■ INPUT DATA
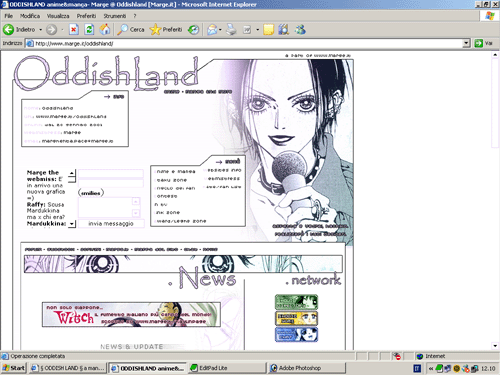Click the Vai go button

484,43
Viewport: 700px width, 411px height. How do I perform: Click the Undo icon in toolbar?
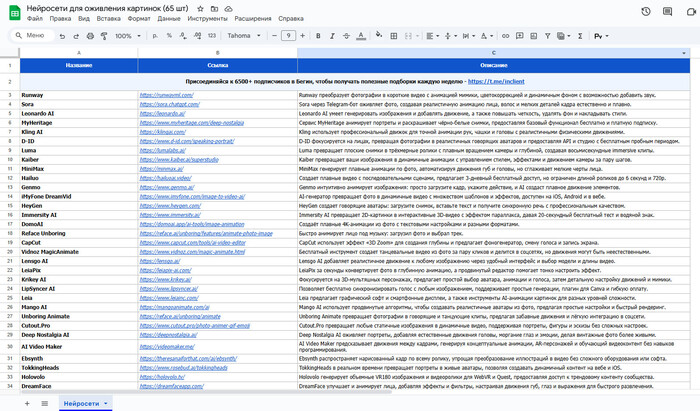62,35
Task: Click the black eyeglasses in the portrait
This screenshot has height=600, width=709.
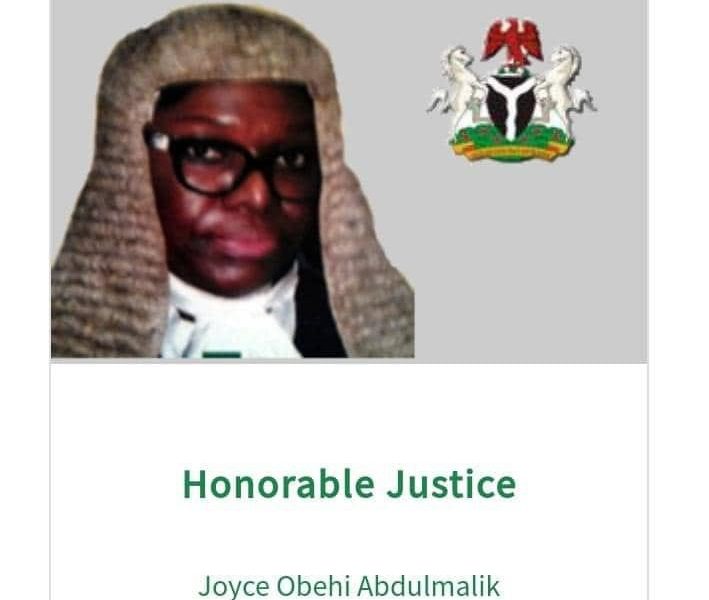Action: coord(228,165)
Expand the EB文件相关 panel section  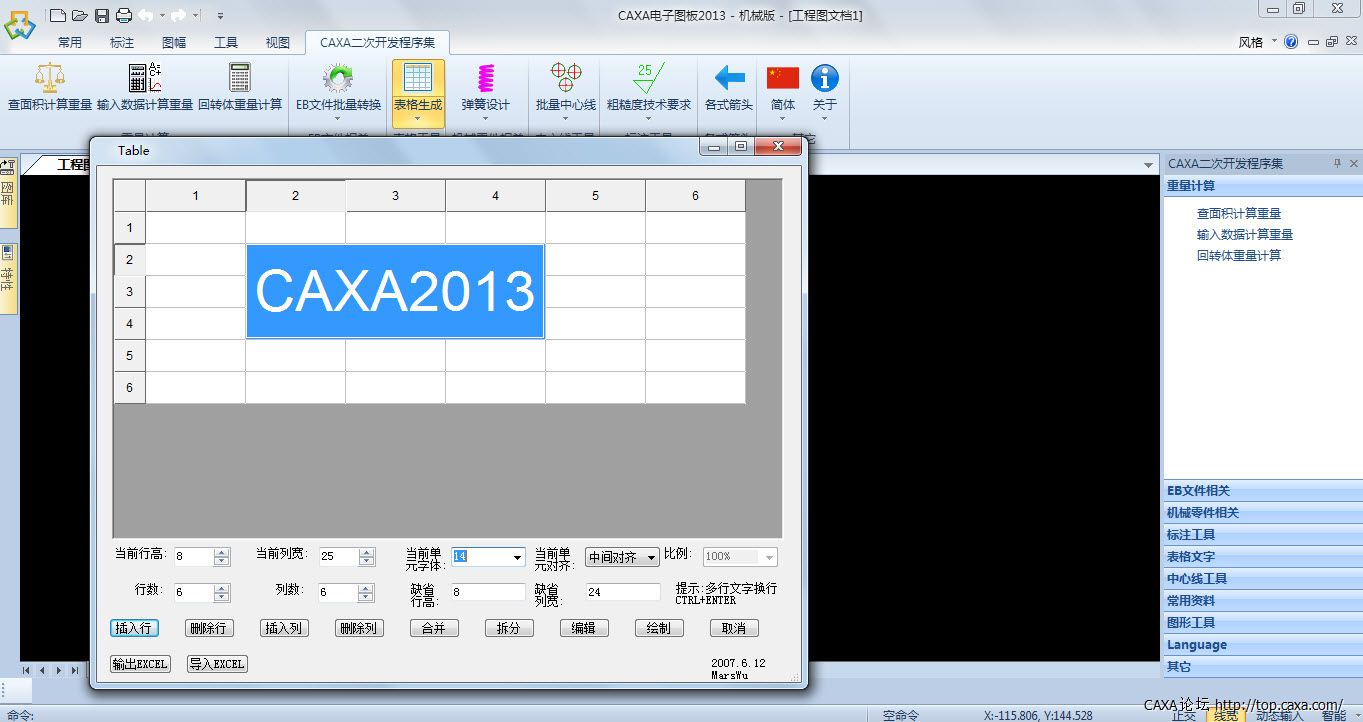[x=1198, y=491]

■ REQUIRED WORK
Reproduce the entries verbatim from the line with "Viewport: 700px width, 411px" up to and including the line with "Action: coord(228,165)", leaving out the pictures.

■ EXPECTED ANSWER
Viewport: 700px width, 411px height. How do I perform: Click the Undo icon in toolbar?
62,35
Task: Click the black eyeglasses in the portrait
This screenshot has height=600, width=709.
Action: coord(228,165)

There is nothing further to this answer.